──────── Text shown

= White nigger =

Ethnic slur

White nigger is a slur referring to a lower-class White person. The term nigger is a racial slur that refers to a Black American, typically one of low socioeconomic status.

== United States ==
Dating from the nineteenth-century United States, "white nigger" was a derogatory and offensive term for a "black person who defers to white people or accepts a role prescribed by them", or "a white person who does menial work". It was later used as a slur against white activists involved in the civil rights movement such as Viola Liuzzo, James Groppi, Bill Baxley, and Jonathan Daniels.

The term "white niggers" was uttered twice by Democratic Senator Robert Byrd of West Virginia in an interview on national television in 2001. Byrd was a former member of the Ku Klux Klan.

=== Italian immigrants ===
During all the 19th century until the early part of the 20th, Italian immigrants in the United States were often referred to as "white niggers".

=== Irish immigrants ===
The term was applied to Irish immigrants and their descendants. Irish were also nicknamed "Negroes turned inside-out" (while African Americans would be referred to as "smoked Irish").

=== Polish immigrants ===
Texas blacks referred to Polish immigrants as dem white niggahs or dem white niggas whom they held in undisguised contempt but were apparently stunned by their high literacy rates. Polish farmers commonly worked directly with southern blacks in east Texas, and they were commonly in direct competition for agricultural jobs. Blacks frequently picked up a few words of Polish, and Poles picked up some of the black English dialect in these areas during the late 19th century. R. L. Daniels in Lippincott's Monthly Magazine wrote a piece on "Polanders" in Texas in 1888, praising their industriousness and hard work ethic. He cited instances where Polish farmers called their landlords massa, denoting a subordinate position on level with slavery, and, when asking a woman why she left Poland, she replied "Mudder haf much childs and 'Nough not to eat all". Daniels found that Poles were efficient farmers and planted corn and cotton so close to their homes as not to leave even elbow room to the nearby buildings.

== Canada ==
In another use of the term, Pierre Vallières's work White Niggers of America refers to French Canadians. Vallières used the phrase to highlight a feeling among French-speaking Québécois people of being treated as second-class citizens under an English-speaking ruling class in Quebec.

== Colonial India ==
"White Nigger" was a nickname given to the nineteenth-century British explorer Richard Francis Burton by colleagues in the Bombay Army, who ostracized him because he immersed himself so completely into the culture of India, including its languages and dress along with forming close relationships with local Indians.

────────────────
──────── Data section

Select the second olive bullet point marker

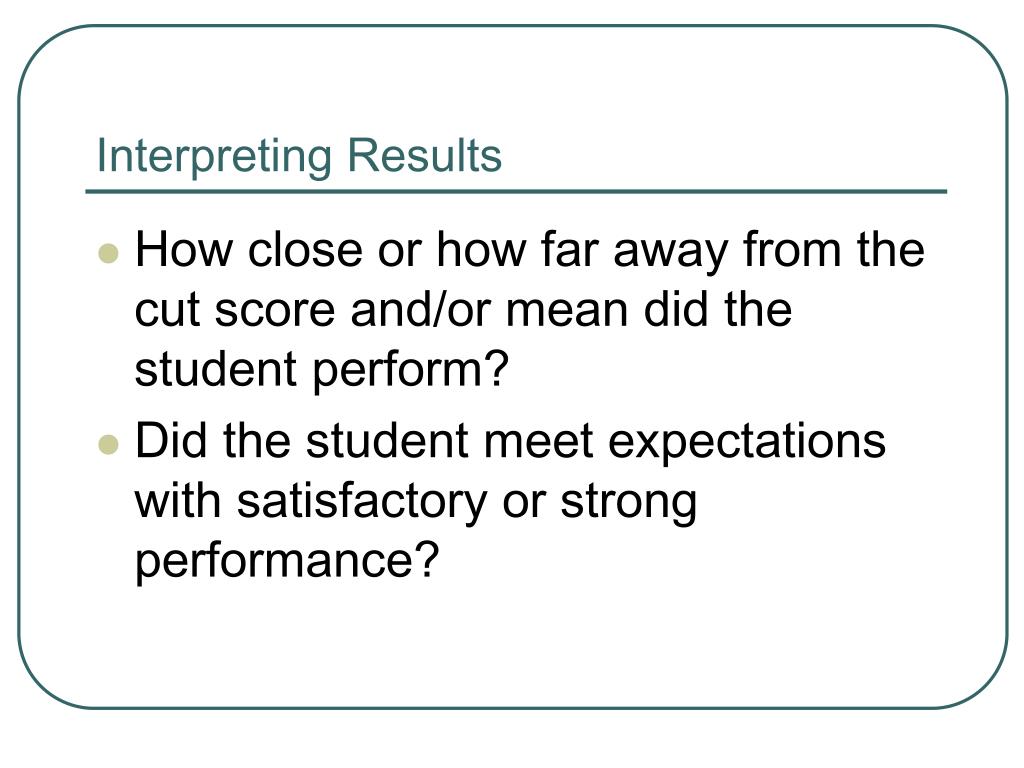coord(108,444)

────────────────

> Short exercise A: Check each statement against the article on the slur "white nigger" and answer yes or no, quoting the exact words that decide it: (i) Robert Byrd used the term on national television in 2001; (ii) Vallières applied the phrase to the English-speaking ruling class in Quebec; (iii) R. L. Daniels's 1888 piece faulted the "Polanders" in Texas for laziness.
> Short exercise B: Extend the article on the slur "white nigger" with a few sentences that pick up right after its final sentence about Richard Francis Burton.

> Expected answer A:
(i) Yes: "uttered twice by Democratic Senator Robert Byrd of West Virginia in an interview on national television in 2001."
(ii) No: "Pierre Vallières's work White Niggers of America refers to French Canadians."
(iii) No: "praising their industriousness and hard work ethic."

> Expected answer B:
==Northern Ireland==

"White nigger" was sometimes used to refer to Irish Catholics in the context of the Troubles in Northern Ireland and the civil rights movement there. An example of this use is found in the lyrics of the Elvis Costello song "Oliver's Army" (1979): "Only takes one itchy trigger. / One more widow, one less white nigger". In 1969, the longest-serving editor of The Irish Times, Douglas Gageby, was allegedly called a "white nigger" by company chairman Thomas Bleakley McDowell, because of his support for the Northern Ireland civil rights movement.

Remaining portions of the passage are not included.